Mitoxantrone: A true induction agent with sustained efficacy lasting after treatment is stopped. This drug is FDA-approved for all forms of MS except for primary progressive MS. But the associated cardiotoxicity and leukemia risks dictate lifetime monitoring for a drug that can only be given 10 or 11 times. That’s a deal breaker.

"As far as I can tell, mitoxantrone is not being used for MS at all in the U.S. any longer," according to the neurologist.

Rituximab (Rituxan): This IgG1-anti-CD20 chimeric monoclonal antibody rapidly depletes B cells for 4-12 months. Eventually, naive B cells return preferentially over memory B cells. Rituximab is already marketed for non-Hodgkin lymphoma and refractory rheumatoid arthritis. Its manufacturer doesn’t intend to seek an indication for MS; however, earlier highly promising phase II MS studies (N. Engl. J. Med. 2008;358:676-88; Ann. Neurol. 2009;66:460-71) have spurred intensive development of novel anti-CD20 monoclonal antibodies targeting this disease.

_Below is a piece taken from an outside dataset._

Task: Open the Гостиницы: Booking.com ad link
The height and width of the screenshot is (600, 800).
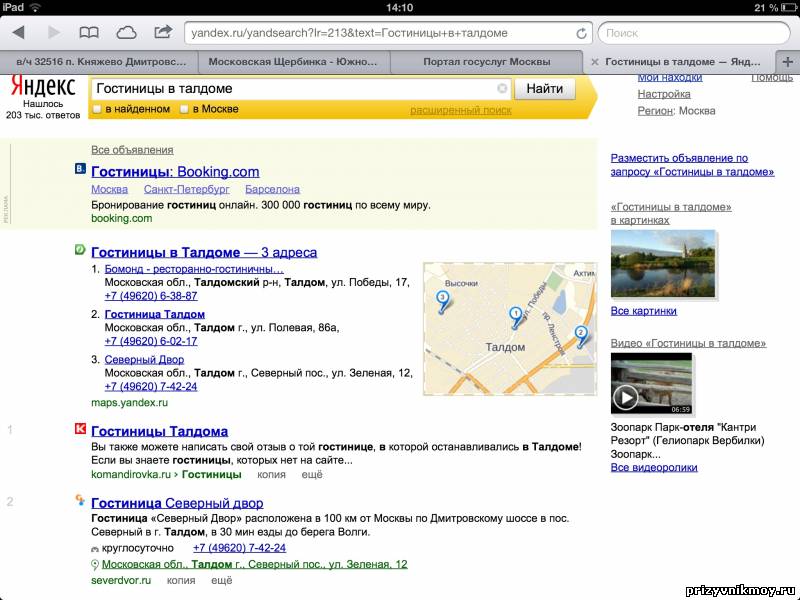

Off label, some neurologists are using 1,000 mg of rituximab intravenously followed 15 days later by 500 mg, with dosing repeated every 6 months, she said.

Turning to the parenteral agents of the future, Dr. Coyle said the first up is likely to be:

Alemtuzumab: This agent, which knocks out T cells, is now under FDA review for possible marketing approval based upon impressive phase III results.

Alemtuzumab is a true induction agent. It is given on 8 days over the course of 2 years, and never again. The effects appear to last for several years after the last dose. It is not, however, a cure for MS, Dr. Coyle stressed.

Pegylated interferon beta-1a: The first-year results of the ongoing 2-year phase III ADVANCE trial showed self-administered subcutaneous dosing every 2 weeks to be more effective than every 4 weeks. Will this become the dominant interferon-beta in the marketplace? Way too early to tell, in Dr. Coyle’s view. She also noted the possibility that generic interferon-betas may become available in the United States.

Glatiramer acetate 40 mg: This drug is given subcutaneously three times per week, rather than daily as with the familiar 20-mg formulation. In the GALA (Glatiramer Acetate Low Frequency Administration Study) trial, glatiramer acetate 40 mg had an annualized relapse rate 34% lower than placebo, as well as a 34% reduction in new or relapsing T2 lesions on brain MRI.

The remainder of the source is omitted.